Unfortunately, there’s a parallel gap between the play and the listener. Too much of it seems deliberately anti-dramatic: announced rather than exemplified. Gitta Honneger’s production has nobility, and offers excellent performances by, among others, Tino Juarez as a young lawyer trying to interpret the red man to the white man and vice versa. But you can’t grow melons on a lecture platform.

Up in Hartford, Richard Thomas has just finished playing “Hamlet” for the Hartford Stage Company. I saw his last performance--his eighth of the week--and he wasn’t at all winded.

Left alone, Thomas’s Hamlet would have finished up his Ph.D. at Wittenburg and become Copenhagen’s leading drama critic. He’s most in his element when instructing the traveling players--a fairly moldy lot--how not to tear a passion to tatters.
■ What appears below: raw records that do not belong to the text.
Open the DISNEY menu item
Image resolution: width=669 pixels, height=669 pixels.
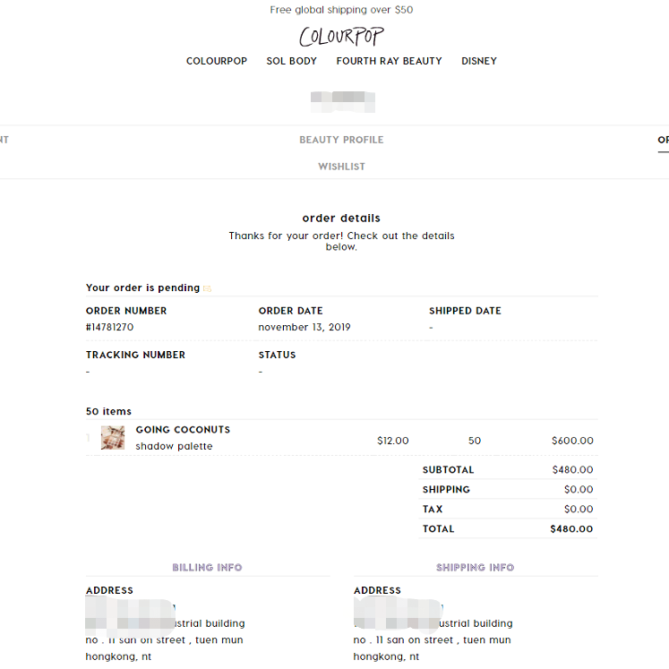click(479, 61)
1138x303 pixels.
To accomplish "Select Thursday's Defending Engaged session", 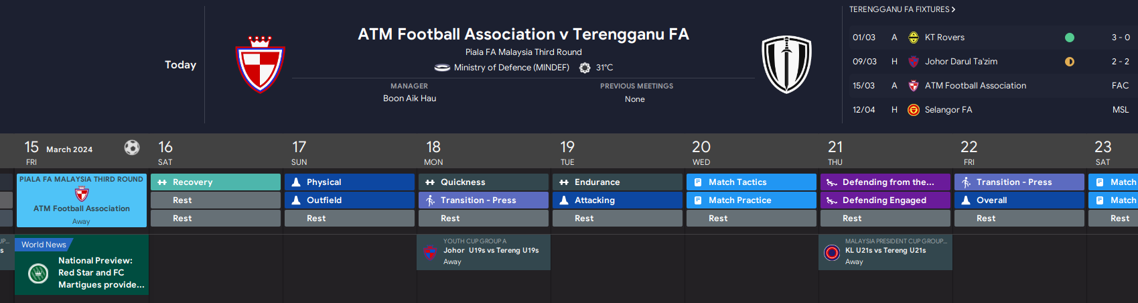I will coord(885,200).
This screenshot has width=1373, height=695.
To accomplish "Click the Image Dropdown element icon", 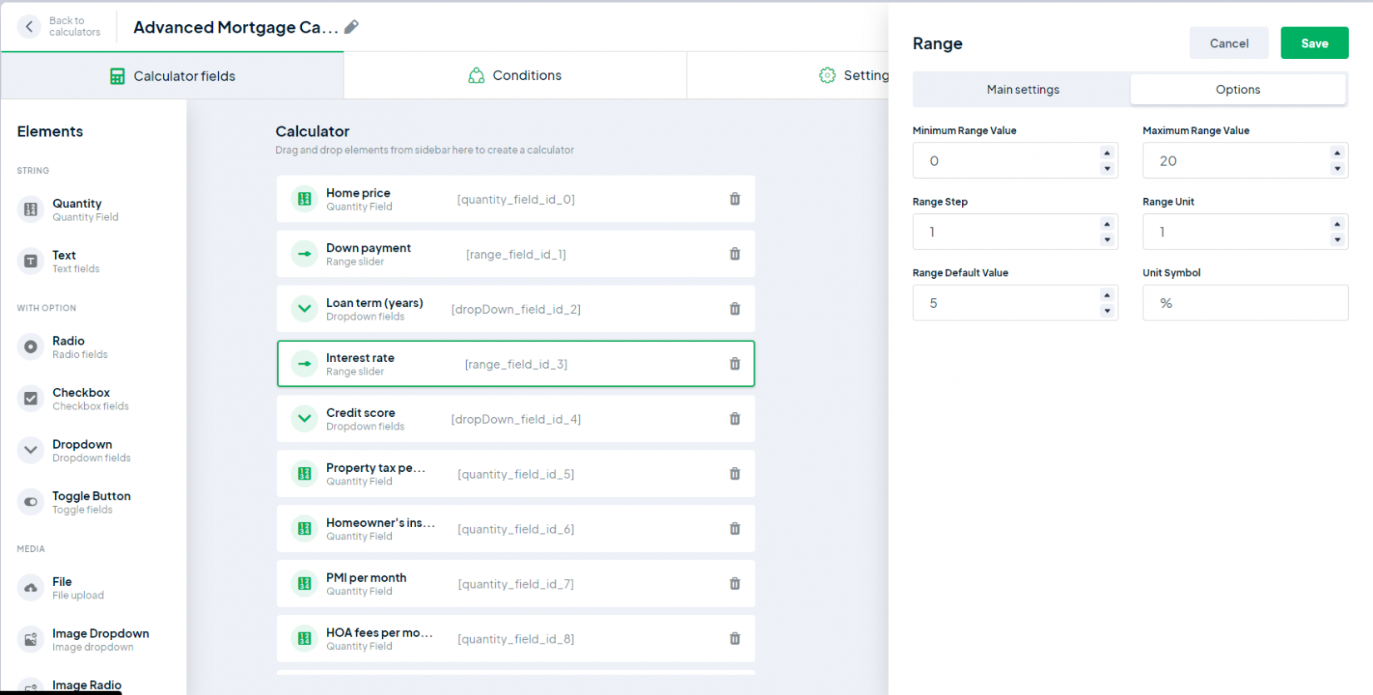I will (x=31, y=639).
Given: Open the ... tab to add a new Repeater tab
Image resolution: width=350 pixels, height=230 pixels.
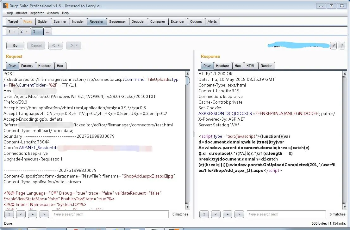Looking at the screenshot, I should (x=47, y=31).
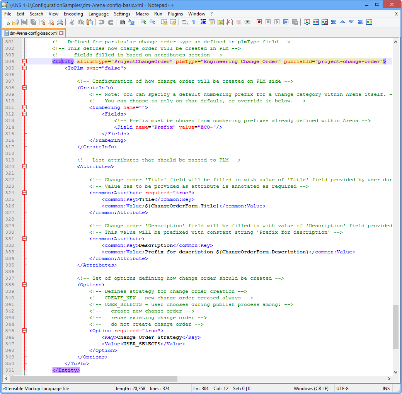Click the Undo arrow icon
This screenshot has width=402, height=394.
[x=101, y=22]
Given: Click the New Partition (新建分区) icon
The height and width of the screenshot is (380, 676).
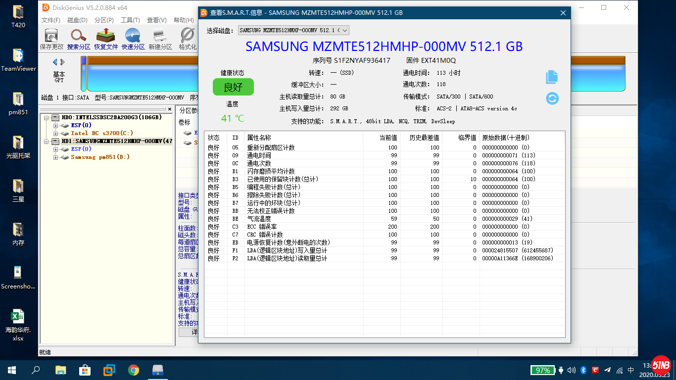Looking at the screenshot, I should pos(160,39).
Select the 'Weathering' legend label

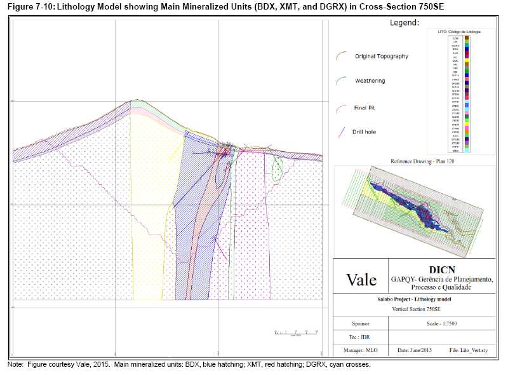tap(370, 81)
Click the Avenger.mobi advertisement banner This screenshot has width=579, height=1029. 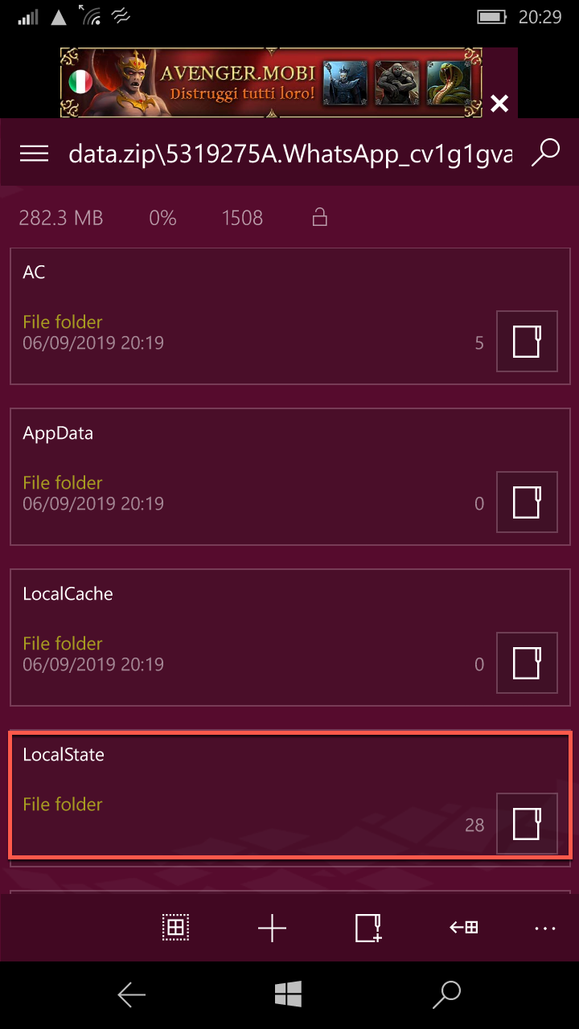click(272, 82)
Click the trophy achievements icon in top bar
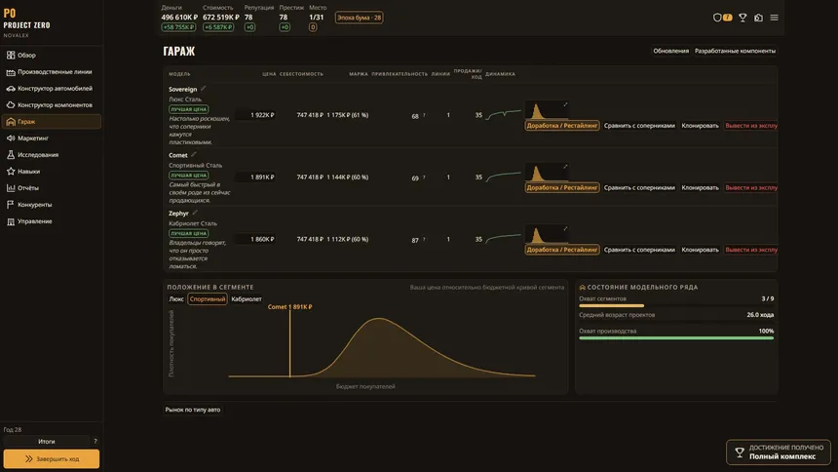This screenshot has height=472, width=838. (743, 18)
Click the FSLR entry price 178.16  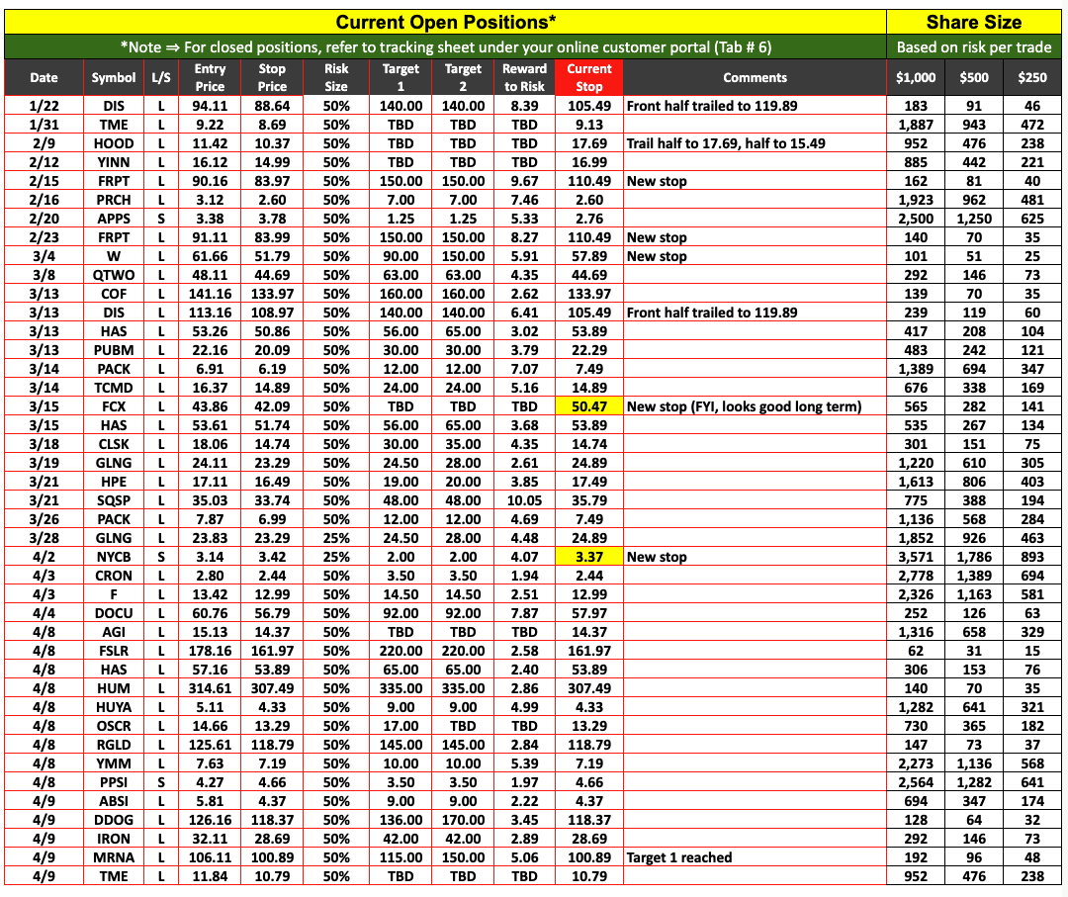tap(210, 651)
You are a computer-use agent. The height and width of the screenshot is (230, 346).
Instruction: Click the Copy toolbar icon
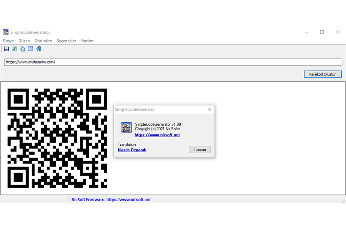tap(22, 49)
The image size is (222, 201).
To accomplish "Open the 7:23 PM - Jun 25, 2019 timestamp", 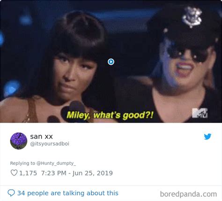I will [77, 173].
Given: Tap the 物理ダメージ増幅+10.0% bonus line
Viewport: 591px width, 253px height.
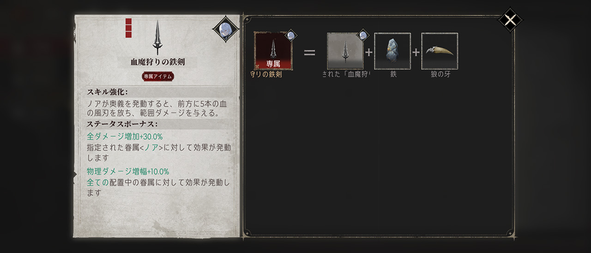Looking at the screenshot, I should point(128,171).
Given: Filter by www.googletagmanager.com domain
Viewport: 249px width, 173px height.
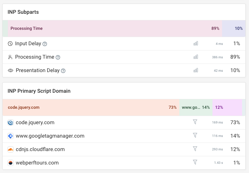Looking at the screenshot, I should 195,136.
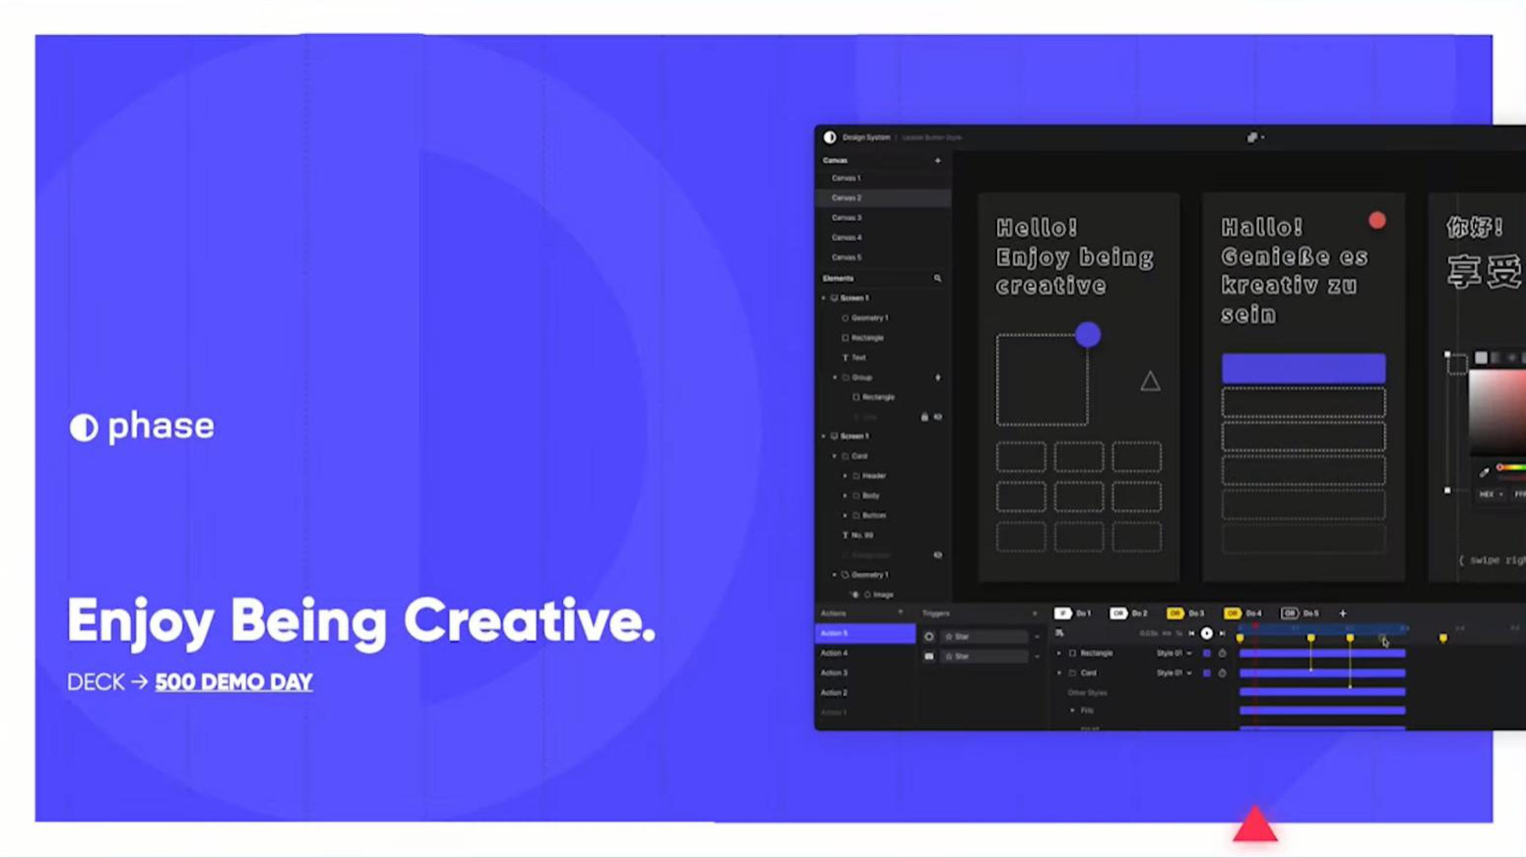The width and height of the screenshot is (1526, 858).
Task: Select Canvas 3 tab
Action: [847, 217]
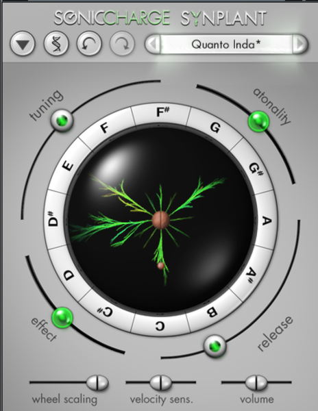Click the volume slider handle
The height and width of the screenshot is (411, 318).
(256, 382)
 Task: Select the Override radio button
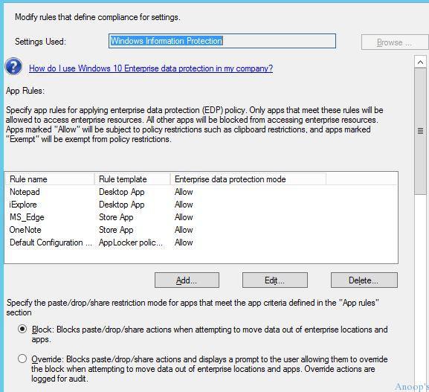click(x=22, y=359)
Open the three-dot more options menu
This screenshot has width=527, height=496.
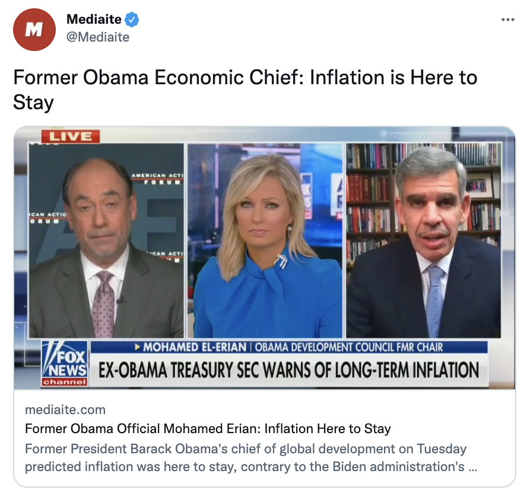pyautogui.click(x=507, y=20)
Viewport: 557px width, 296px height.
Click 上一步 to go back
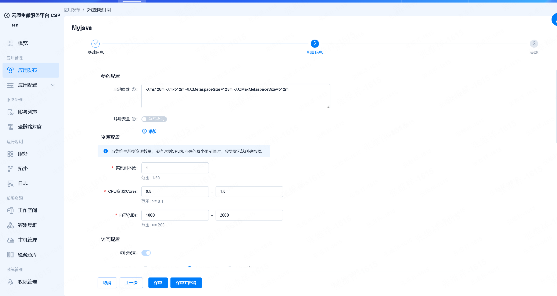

When pressed into action, he responds adequately, but not exuberantly. This is a well-prepared and well-spoken Hamlet, but you never feel Thomas abandoning himself to the role--letting it take him high and low, letting it push him to the edge.

Mark Lamos’ staging has a post-modern look, with lots of mildly dissociating devices (buzzers, light flashes). Scrape this business away and it’s a sound account of a story that no one ever gets totally right or totally wrong.